>> begin Task inputs
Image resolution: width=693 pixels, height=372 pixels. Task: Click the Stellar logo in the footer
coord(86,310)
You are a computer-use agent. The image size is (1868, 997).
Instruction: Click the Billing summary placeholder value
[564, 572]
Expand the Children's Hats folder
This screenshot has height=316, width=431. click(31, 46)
>> end Task inputs
>> begin Task inputs
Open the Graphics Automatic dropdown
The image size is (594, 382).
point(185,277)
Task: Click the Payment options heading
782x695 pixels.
>> end Task inputs
>> begin Task inputs
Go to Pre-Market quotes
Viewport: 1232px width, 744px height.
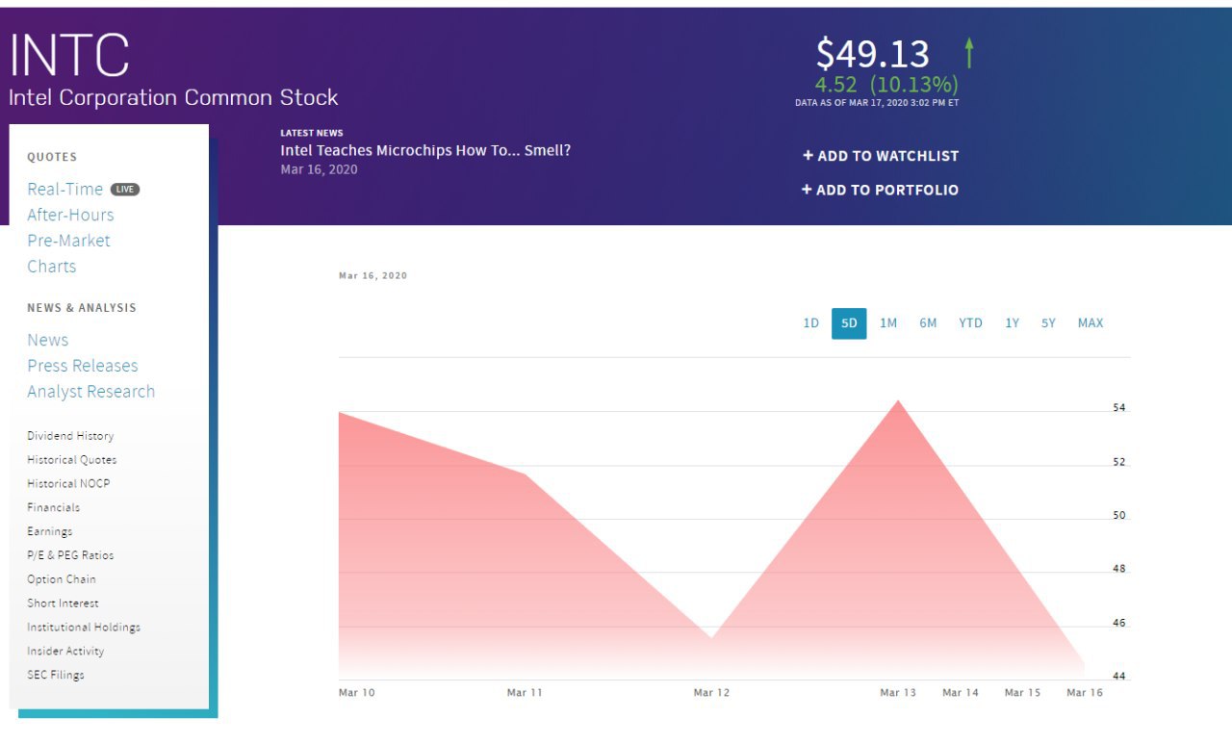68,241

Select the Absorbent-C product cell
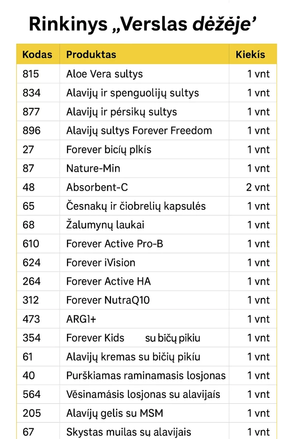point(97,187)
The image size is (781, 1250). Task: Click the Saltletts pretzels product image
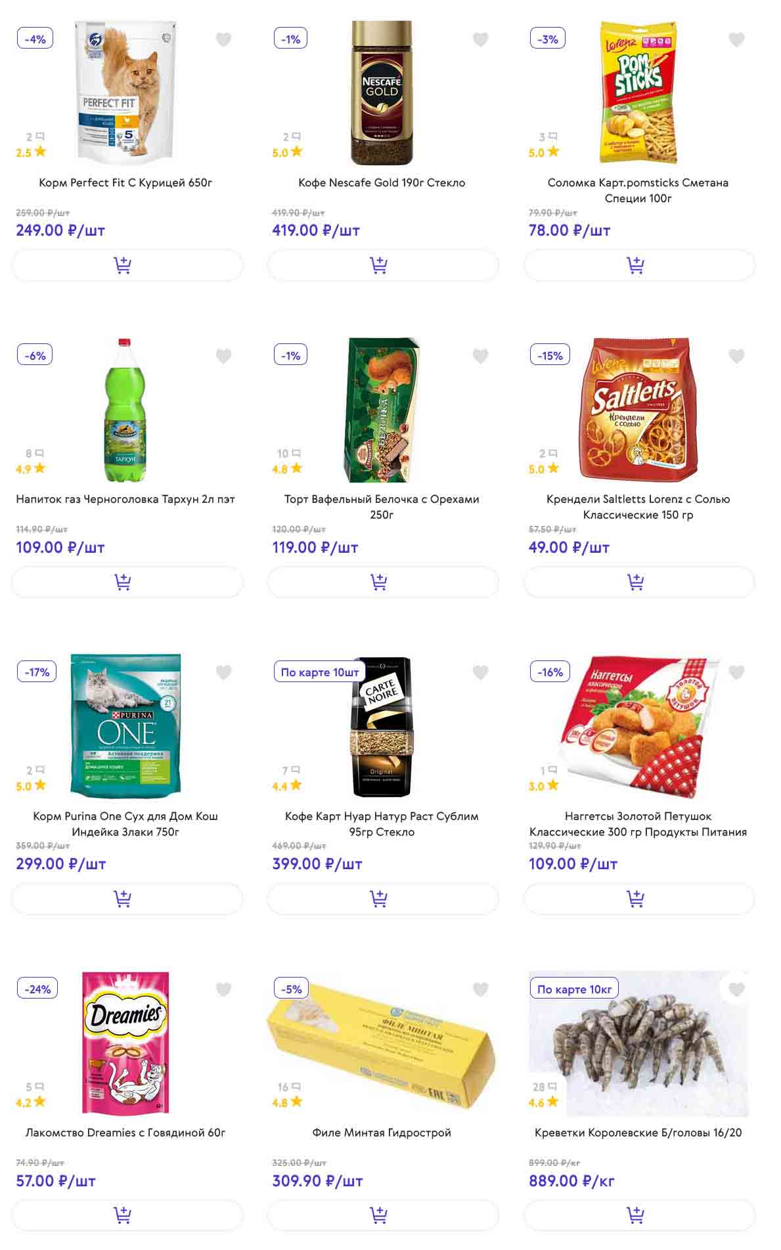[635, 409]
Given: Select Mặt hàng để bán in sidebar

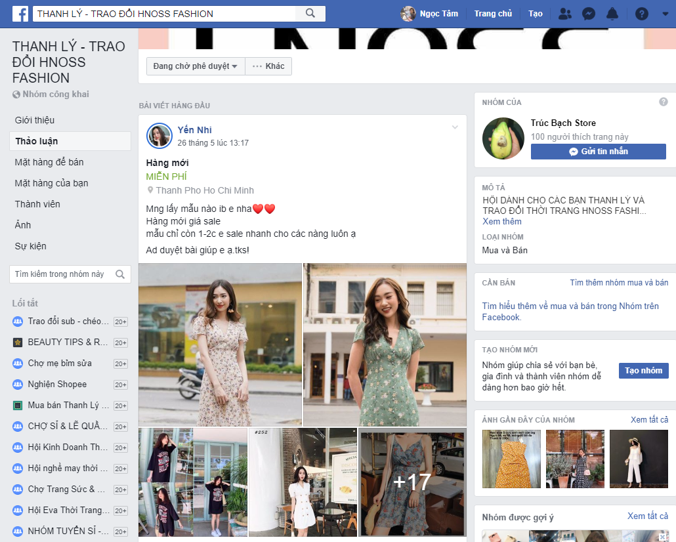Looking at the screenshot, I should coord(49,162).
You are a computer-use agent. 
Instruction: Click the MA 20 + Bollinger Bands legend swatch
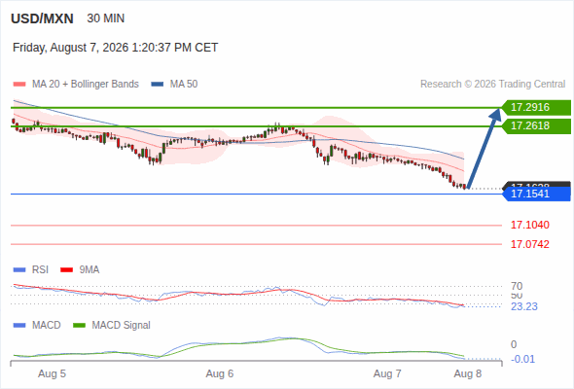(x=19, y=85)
>> end Task inputs
Aim of the task
Set out the entries from the line containing "Select the Absorbent-C product cell" through the line containing "(x=19, y=85)" as a numbered list, omitting blank lines. Leave the pictures out of the answer.

Answer to this exercise
1. Select the Absorbent-C product cell
2. point(97,187)
3. The image size is (781, 1250). Task: Click the Saltletts pretzels product image
4. [635, 409]
5. Given: Select Mặt hàng để bán in sidebar
6. Looking at the screenshot, I should coord(49,162).
7. You are a computer-use agent. 
8. Instruction: Click the MA 20 + Bollinger Bands legend swatch
9. (x=19, y=85)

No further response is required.